Claude Elwood Shannon was an American mathematician, educator, engineer and writer. Shannon is considered by many to be the father of the information sciences.
Background
Claude Elwood Shannon was born on April 30, 1916, in Gaylord, Michigan, United States. He was the son of Claude Elwood Shannon and Mabel Catherine (Wolf) Shannon. Shannon's father was a judge at Gaylord, while his mother was the principal of the high school in Gaylord. Shannon's grandfather was an inventor and a farmer.
Education
Shannon graduated from Gaylord High School in 1932. He earned his Bachelor of Science degree from the University of Michigan in 1936. He then went on to Massachusetts Institute of Technology, where he studied both electrical engineering and mathematics, receiving a master’s degree and a doctorate in 1940. For his master’s degree in electrical engineering, he applied George Boole’s logical algebra to the problem of electrical switching. For his doctor's dissertation, Shannon applied mathematics to genetics.
He received a great number of honorary doctorates from such educational institutions as Yale University, the University of Michigan, Princeton University, the University of Edinburgh, the University of Pittsburgh, Northwestern University, the University of Oxford, the University of East Anglia, Carnegie Mellon University, Tufts University and the University of Pennsylvania.
Shannon spent a year at Princeton’s Institute for Advanced Study as a National research fellow. In 1941 he joined Bell Laboratories (now Nokia Bell Labs) as a research mathematician, and he spent most of World War II working in a top-secret section of the laboratories on cryptanalysis and anti-aircraft gun directors. It was there that he met Alan Turing, the leader of the British team that was designing one of the first computers to crack Germany’s secret codes. Turing was thrilled to meet Shannon, because they had both independently conceived of logical machines.

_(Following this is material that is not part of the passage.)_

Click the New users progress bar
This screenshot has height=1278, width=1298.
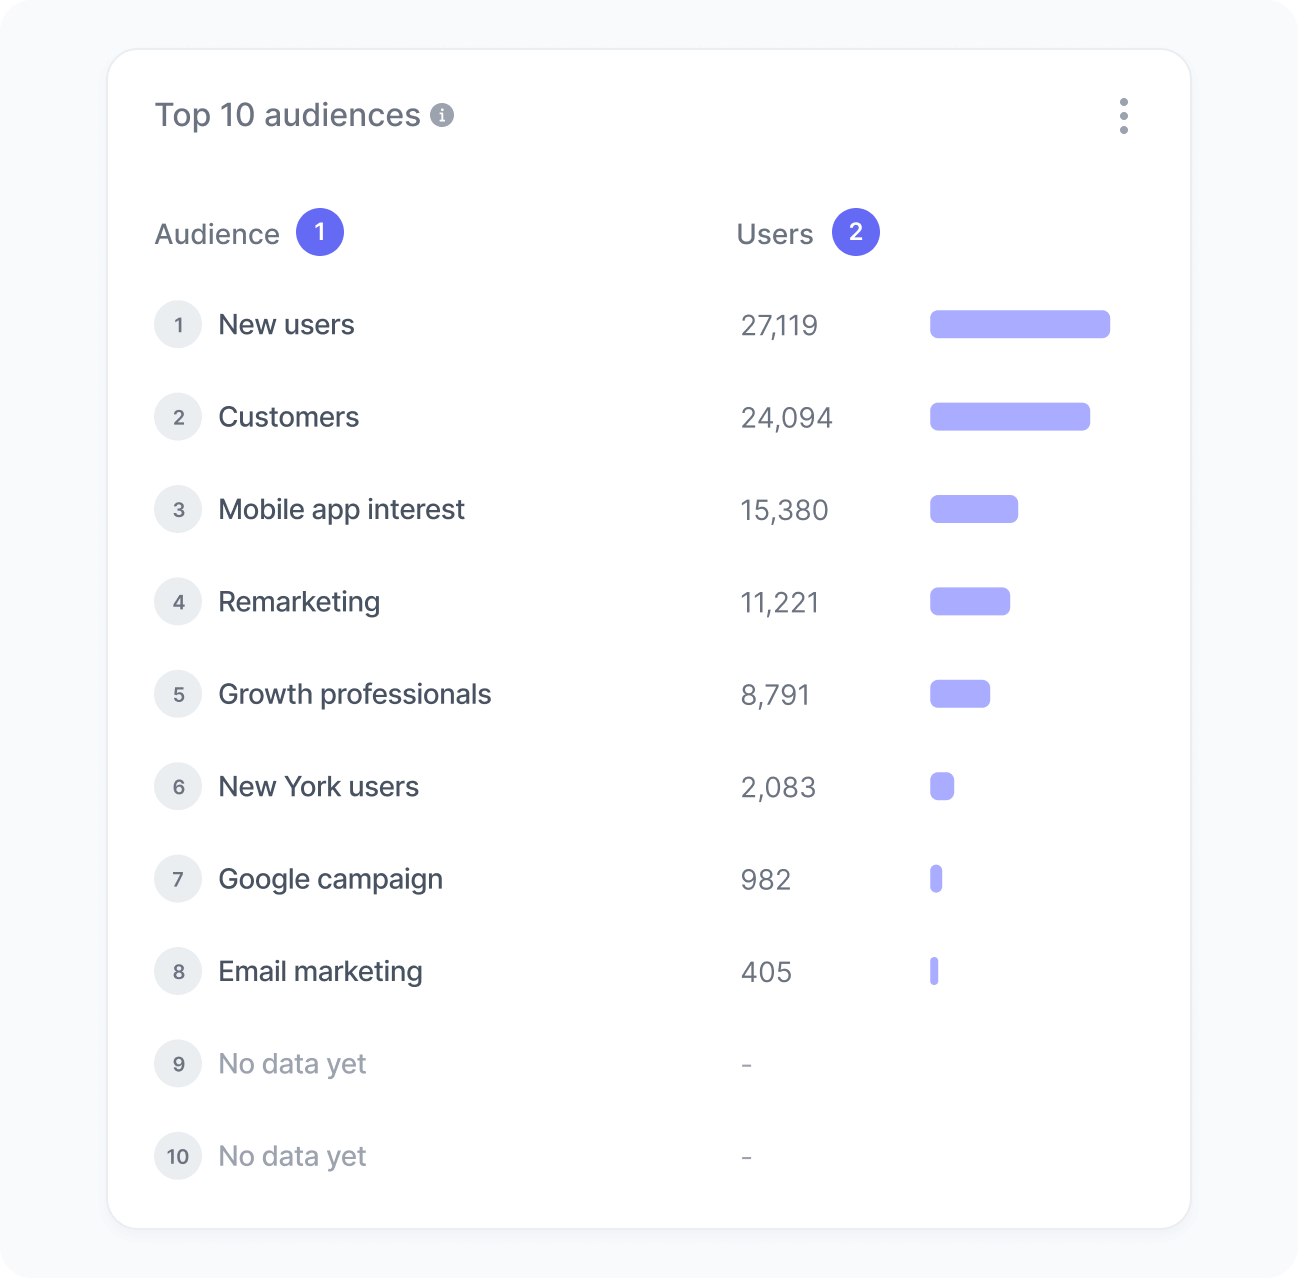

In the late forties and early fifties, Shannon designed programs for chess-playing machines and a maze-running mechanical mouse, and in 1956 he helped John McCarthy organize the very first conference on artificial intelligence at Dartmouth College. But his greatest contribution was a series of papers he wrote that established the field of information science—the theoretical and mathematical basis for the mechanical conveyance of information. Shannon presented a set of theorems that were directly related to the economical and efficient transmission of messages on noisy media, and indirectly but still fundamentally related to the connection between energy and information. These theorems, endlessly elaborated and refined by engineers making color televisions, running telephone systems, establishing radio networks, and proliferating various types of computers, had a tremendous impact on the late twentieth-century.
In addition to his work at Bell Laboratories, Shannon spent many years teaching at the Massachusetts Institute of Technology (MIT). He was a visiting professor of electrical communication in 1956, and then in 1957 he was named professor of communications sciences and mathematics. He was the Donner Professor of Science from 1958 to 1978, when he retired. At the Massachusetts Institute of Technology Shannon first applied Boolean algebra to electrical systems, laying the groundwork for both the computer industry and telecommunications.

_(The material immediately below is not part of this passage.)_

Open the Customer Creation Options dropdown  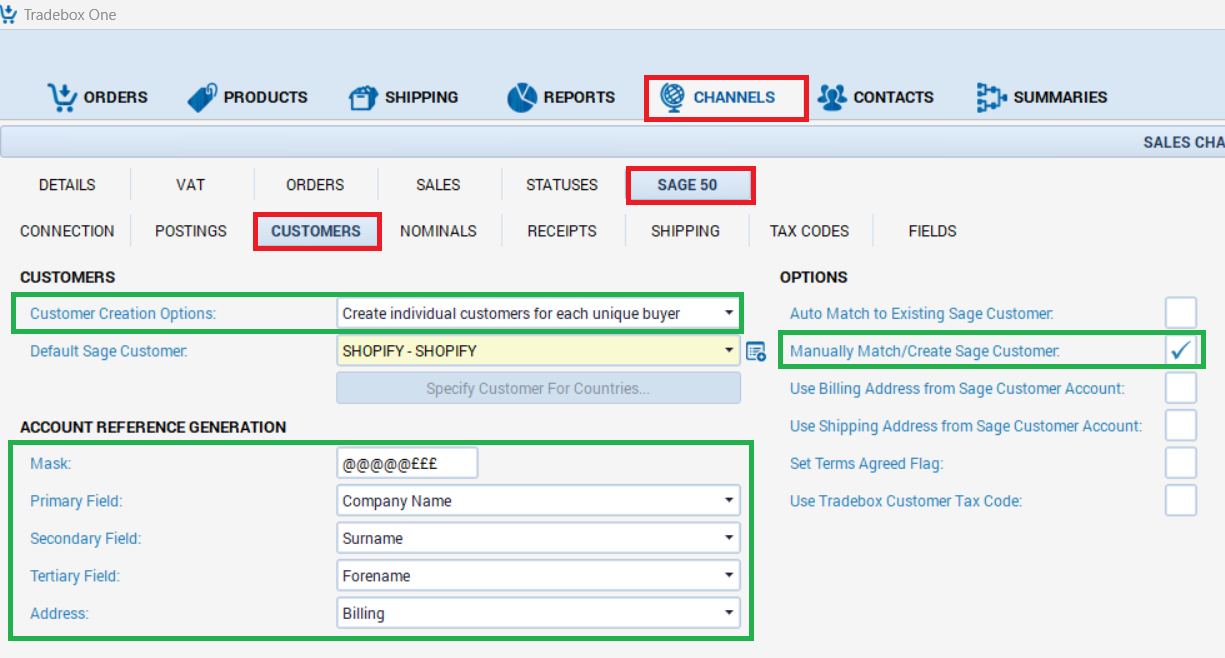pos(730,313)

Later that same decade he formulated a sweeping theory explaining the communication of information. By distinguishing between meaning and information and reconceptualizing information as all of the possible messages in a communication, Shannon was able to quantify information for the first time. This made it possible to analyze mathematically various communication technologies.

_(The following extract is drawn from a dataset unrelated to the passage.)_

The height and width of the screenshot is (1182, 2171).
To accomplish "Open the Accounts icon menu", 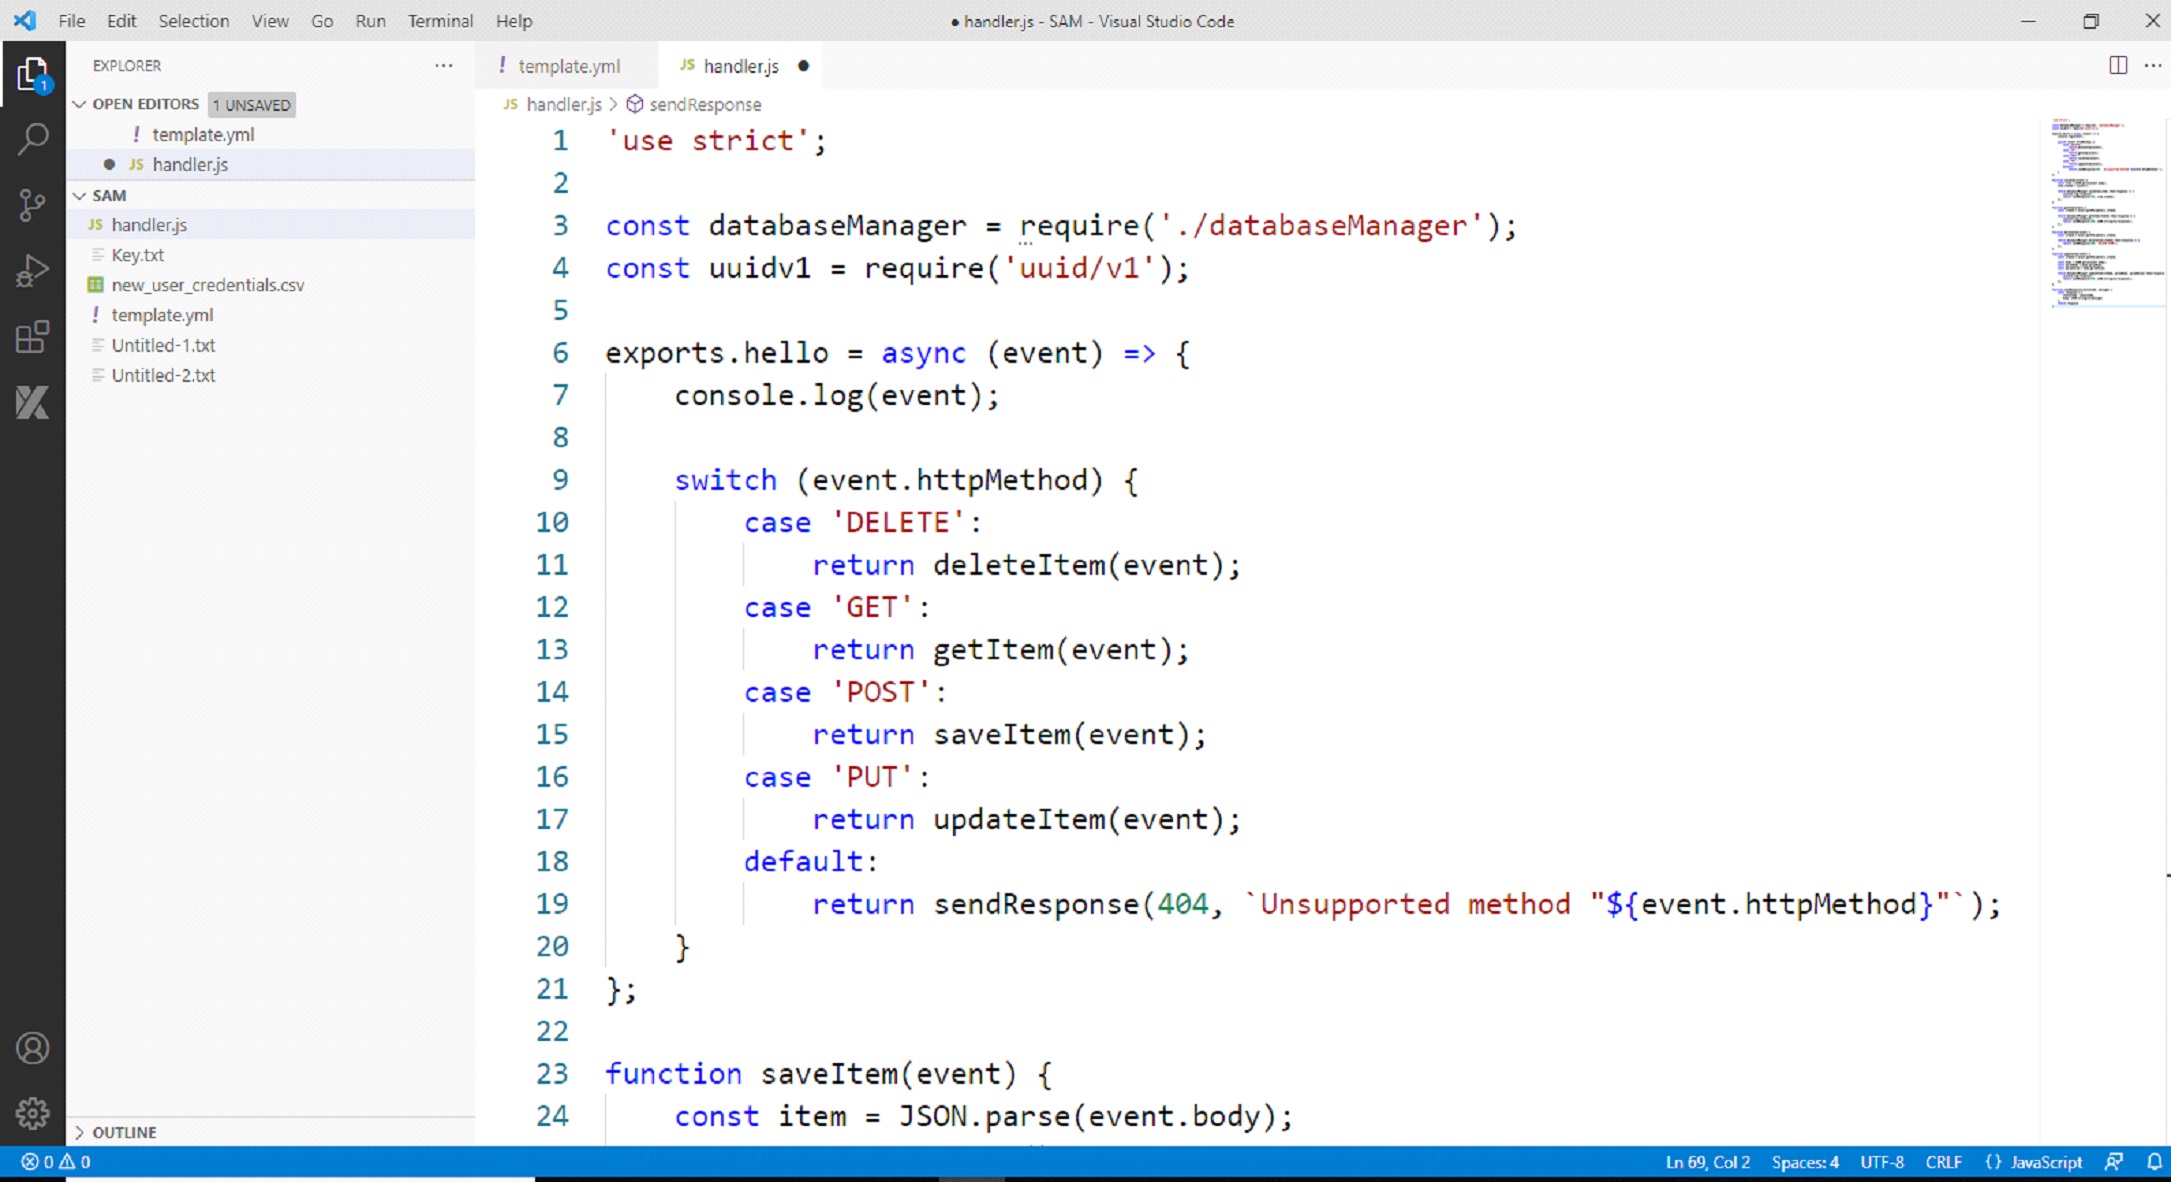I will click(x=32, y=1048).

Besides Shannon's theory of communication, he published a classic paper "A Symbolic Analysis of Relay and Switching Circuits." This paper point out the identity between the two "truth values" of symbolic logic and the binary values 1 and 0 of electronic circuits. Shannon showed how a "logic machine" could be built using switching circuits corresponding to the propositions of Boolean algebra.
Shannon was a member of the American Academy of Arts and Sciences, the National Academy of Sciences, the National Academy of Engineering, the American Philosophical Society, the Royal Society of London, the Institute of Electrical and Electronics Engineers, the Leopoldina Academy, the Royal Netherlands Academy of Arts and Sciences, the Royal Irish Academy, the Tau Beta Pi, the Sigma Xi and the Phi Kappa Phi.
Connections
Shannon married Mary Elizabeth Moore on March 27, 1949. They had three children together - Robert James, Andrew Moore and Margarita Catherine.